Após ter seu visto revogado pelo governo dos Estados Unidos devido à sua ligação com o programa Mais Médicos, o secretário de Atenção Especializada à Saúde do Ministério da Saúde defendeu a iniciativa, destacando seus impactos positivos e a melhoria significativa na saúde da população.
Em uma publicação em rede social, o secretário classificou o programa como “iniciativa primordial” para assegurar atendimento a milhões de brasileiros. Ele relembrou que, na criação do Mais Médicos, o governo brasileiro buscou a cooperação com a Organização Pan-Americana da Saúde (Opas), o que resultou na contratação de profissionais cubanos.

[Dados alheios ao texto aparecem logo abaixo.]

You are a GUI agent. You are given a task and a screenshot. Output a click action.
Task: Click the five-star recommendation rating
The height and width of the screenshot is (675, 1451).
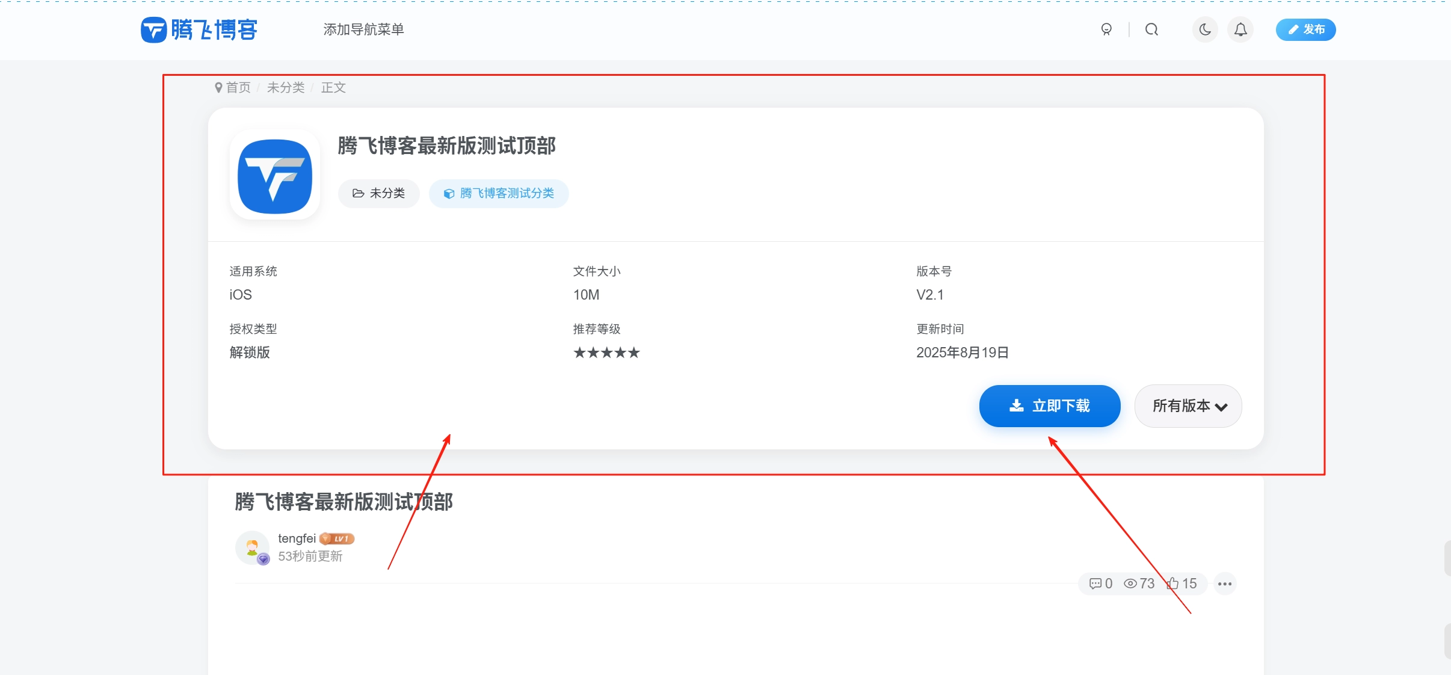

O secretário destacou que médicos cubanos já atuavam em diversos países por meio de acordos de cooperação internacional. Segundo ele, a presença de profissionais brasileiros, cubanos e de outras nacionalidades proporcionou atenção básica à saúde, diminuindo dores, sofrimentos e mortes.
Ainda na publicação, o secretário mencionou uma aprovação inicial de 87% ao programa, baseada em dados do Datafolha divulgados em 2013. Ele afirmou que diversas publicações científicas comprovam os impactos positivos e a melhora expressiva na saúde da população.
O Departamento de Estado norte-americano anunciou a revogação dos vistos de funcionários do governo brasileiro, de ex-funcionários da Opas e de seus familiares. A justificativa apresentada é que eles atuaram na implementação do Mais Médicos enquanto trabalhavam no Ministério da Saúde e seriam cúmplices do “trabalho forçado do governo cubano”. Entre os atingidos pela medida estão o secretário e um ex-assessor do Ministério da Saúde.
O ministro da Saúde defendeu o programa, afirmando que ele “sobreviverá aos ataques injustificáveis de quem quer que seja”. Ele ressaltou que o programa salva vidas e é aprovado pela população brasileira.